TL;DR
1Password for Claude lets the AI agent use your logins via biometric approval without the credentials ever reaching the model or Anthropic’s systems.
1Password has launched a browser integration that lets Anthropic’s Claude use stored credentials to complete tasks on the web without the passwords ever reaching the AI model, according to a blog post published on Thursday. The company calls it a zero-exposure architecture: when Claude needs to sign in, 1Password shows the user which credential is being requested and why, then waits for biometric approval before injecting the login directly into the page.
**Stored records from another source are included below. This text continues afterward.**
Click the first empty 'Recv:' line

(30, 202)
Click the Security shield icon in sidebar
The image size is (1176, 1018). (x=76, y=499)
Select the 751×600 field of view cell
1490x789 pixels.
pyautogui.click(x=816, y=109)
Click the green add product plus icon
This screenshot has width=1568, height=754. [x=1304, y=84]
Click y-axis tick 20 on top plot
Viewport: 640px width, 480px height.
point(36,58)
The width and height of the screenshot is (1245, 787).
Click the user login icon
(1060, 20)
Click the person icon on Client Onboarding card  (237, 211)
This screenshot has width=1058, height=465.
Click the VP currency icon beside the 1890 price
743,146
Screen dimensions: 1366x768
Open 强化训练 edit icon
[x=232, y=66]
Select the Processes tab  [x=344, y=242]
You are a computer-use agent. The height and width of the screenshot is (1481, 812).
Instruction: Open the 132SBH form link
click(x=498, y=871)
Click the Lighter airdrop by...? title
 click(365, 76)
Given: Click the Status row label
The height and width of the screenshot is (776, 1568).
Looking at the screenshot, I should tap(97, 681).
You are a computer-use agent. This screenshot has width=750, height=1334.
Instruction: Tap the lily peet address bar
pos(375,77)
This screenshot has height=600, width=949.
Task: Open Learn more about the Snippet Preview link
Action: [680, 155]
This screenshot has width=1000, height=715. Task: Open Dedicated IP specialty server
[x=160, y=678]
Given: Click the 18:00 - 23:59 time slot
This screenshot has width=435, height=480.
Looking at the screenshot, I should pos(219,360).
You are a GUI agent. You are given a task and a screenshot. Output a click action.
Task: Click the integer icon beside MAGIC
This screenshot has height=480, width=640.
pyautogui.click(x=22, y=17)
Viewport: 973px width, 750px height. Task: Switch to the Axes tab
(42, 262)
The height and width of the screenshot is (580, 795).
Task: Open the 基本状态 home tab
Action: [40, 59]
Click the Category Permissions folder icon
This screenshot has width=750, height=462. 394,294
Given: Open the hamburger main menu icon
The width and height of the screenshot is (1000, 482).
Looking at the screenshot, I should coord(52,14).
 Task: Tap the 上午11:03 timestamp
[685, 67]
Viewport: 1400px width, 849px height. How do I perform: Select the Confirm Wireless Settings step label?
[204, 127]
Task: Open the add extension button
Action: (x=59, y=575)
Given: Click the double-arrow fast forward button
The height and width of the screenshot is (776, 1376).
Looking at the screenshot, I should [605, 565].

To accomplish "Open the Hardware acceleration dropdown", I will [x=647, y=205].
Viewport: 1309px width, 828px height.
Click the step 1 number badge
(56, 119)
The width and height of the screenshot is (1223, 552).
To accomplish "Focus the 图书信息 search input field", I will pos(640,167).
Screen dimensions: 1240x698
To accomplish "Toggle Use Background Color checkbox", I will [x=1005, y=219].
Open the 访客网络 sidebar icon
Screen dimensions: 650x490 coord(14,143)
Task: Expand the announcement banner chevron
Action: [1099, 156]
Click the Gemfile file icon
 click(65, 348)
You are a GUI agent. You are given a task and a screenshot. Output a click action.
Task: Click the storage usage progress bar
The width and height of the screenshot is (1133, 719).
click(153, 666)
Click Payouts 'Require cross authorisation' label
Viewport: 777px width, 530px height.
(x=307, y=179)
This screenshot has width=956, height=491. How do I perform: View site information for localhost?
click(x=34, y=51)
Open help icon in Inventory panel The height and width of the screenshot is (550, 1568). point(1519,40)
Claude never sees the vault item, password, or one-time code, and access ends when the task is complete.
The integration addresses a fundamental tension in agentic AI. Browser-based agents like Claude can navigate websites, fill out forms, and complete purchases, but reaching a login page has historically forced users to either hand over their password or take the wheel themselves. 1Password says this is the first browser integration that lets an agent use credentials without granting direct access to them.
After autofill, 1Password checks whether secrets were exposed on the page. If submission fails, the extension clears the filled values before returning control to Claude. The credential stays encrypted and controlled by 1Password throughout the process.
The launch also introduces Agentic Mode, a feature in the 1Password browser extension that automatically locks down the vault when a compatible AI agent takes control. The agent can only use logins and one-time codes explicitly approved for the current task, and the rest of the vault stays out of reach. Agentic Mode activates even if the 1Password-Claude integration is not configured, and supports agents beyond Claude.
The timing is notable given that security researchers recently demonstrated how AI browsers could be tricked into leaking user credentials through prompt injection attacks, with Anthropic’s own Claude extension among those affected. 1Password CTO Nancy Wang said in the company’s announcement that the answer is not handing agents your secrets, but letting a user give an agent permission to use a credential without letting the agent see it. She called that distinction the foundation of trust in AI agents.
1Password for Claude is available now on Mac for business, family, and individual plans, and requires the 1Password desktop app, browser extension, Claude desktop app, and Claude browser extension. The company, which recently acquired Israeli startup Apono to govern AI agent access inside enterprise systems, said it plans to add support for payment cards and identity details after launch.
CNET’s password manager expert Joe Supan said he would normally be very wary about giving an AI agent access to his password manager, but that 1Password appears to have several good guardrails in place, particularly biometric authentication for each login. The integration marks the first time a major password manager has built a dedicated secure channel for an AI agent to use credentials at runtime, rather than exposing them to the model’s context. Whether the approach holds up against the kind of prompt injection attacks that have already compromised AI browsers remains to be seen.